## Requirement
Transcribe the lines exactly, beginning with the one that contains "Task: Tune to the JJY (ID x15,x45) label" and ending with the final line of the records. Do not transcribe pictures.

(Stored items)
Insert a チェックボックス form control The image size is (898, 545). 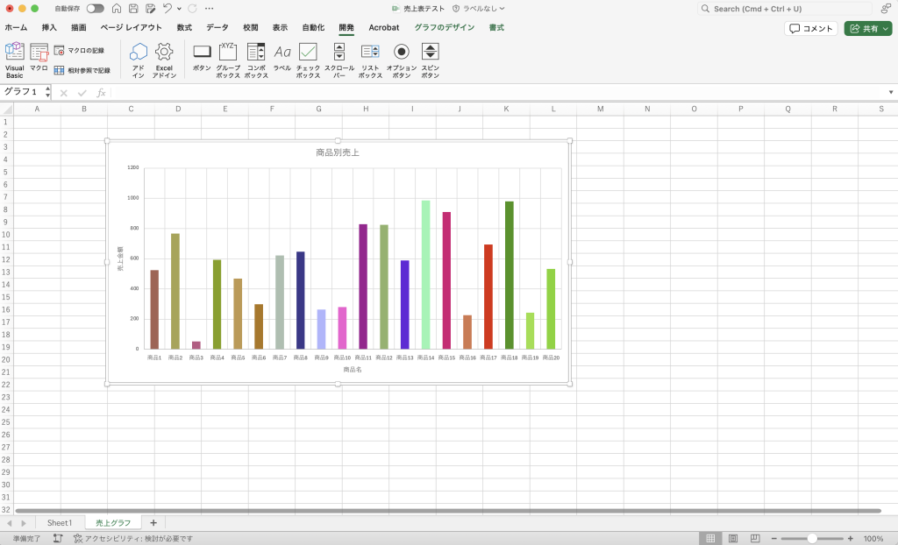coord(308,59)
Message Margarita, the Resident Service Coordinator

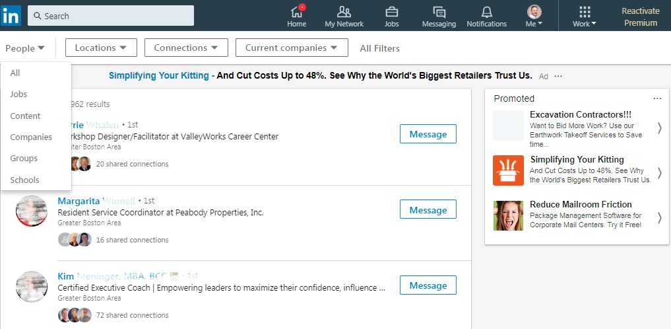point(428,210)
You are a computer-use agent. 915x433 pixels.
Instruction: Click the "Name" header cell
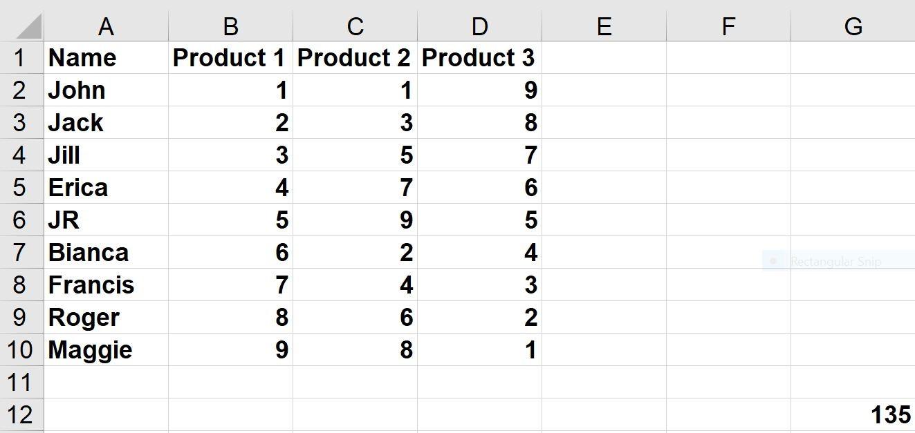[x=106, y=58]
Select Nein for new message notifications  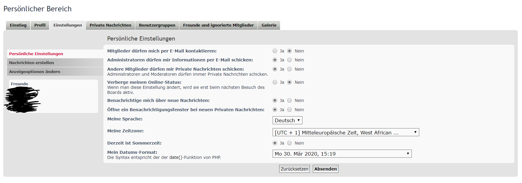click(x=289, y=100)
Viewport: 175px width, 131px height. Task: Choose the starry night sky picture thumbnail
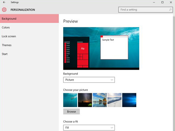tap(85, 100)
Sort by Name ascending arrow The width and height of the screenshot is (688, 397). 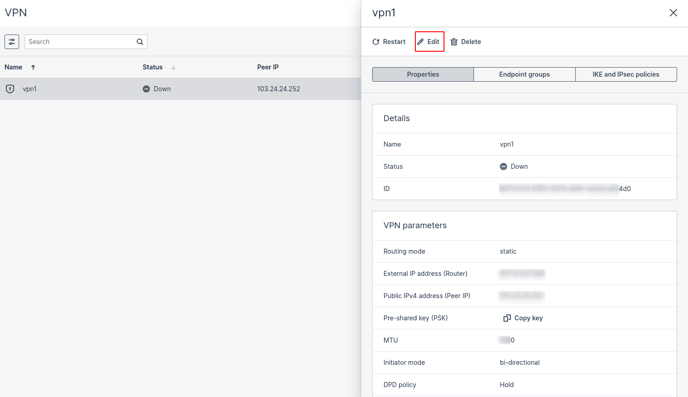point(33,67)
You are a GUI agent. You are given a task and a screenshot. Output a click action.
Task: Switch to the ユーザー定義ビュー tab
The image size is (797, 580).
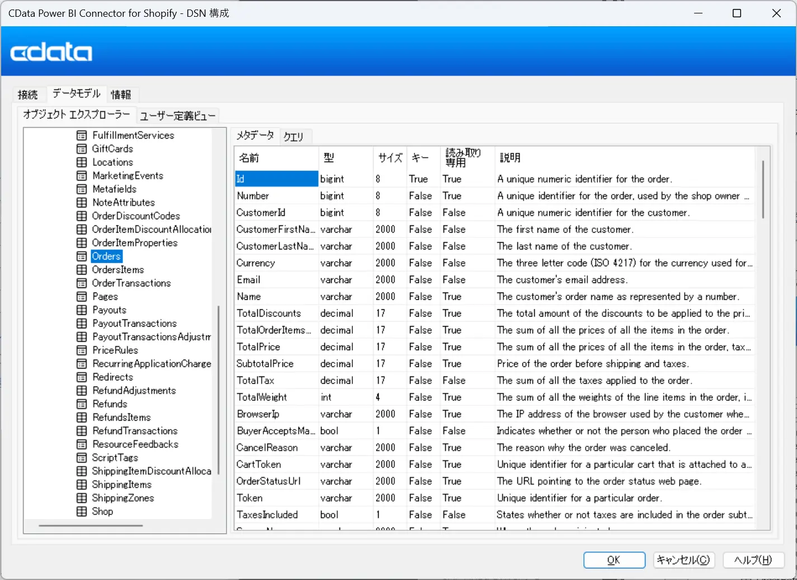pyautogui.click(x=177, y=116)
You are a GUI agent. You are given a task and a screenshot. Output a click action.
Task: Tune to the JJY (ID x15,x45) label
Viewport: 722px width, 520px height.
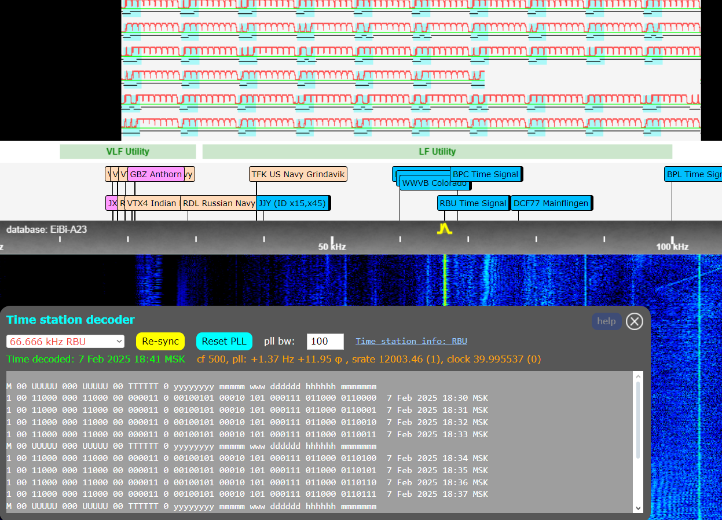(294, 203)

## Answer box
Task: Tune to the JJY (ID x15,x45) label
Viewport: 722px width, 520px height.
(294, 203)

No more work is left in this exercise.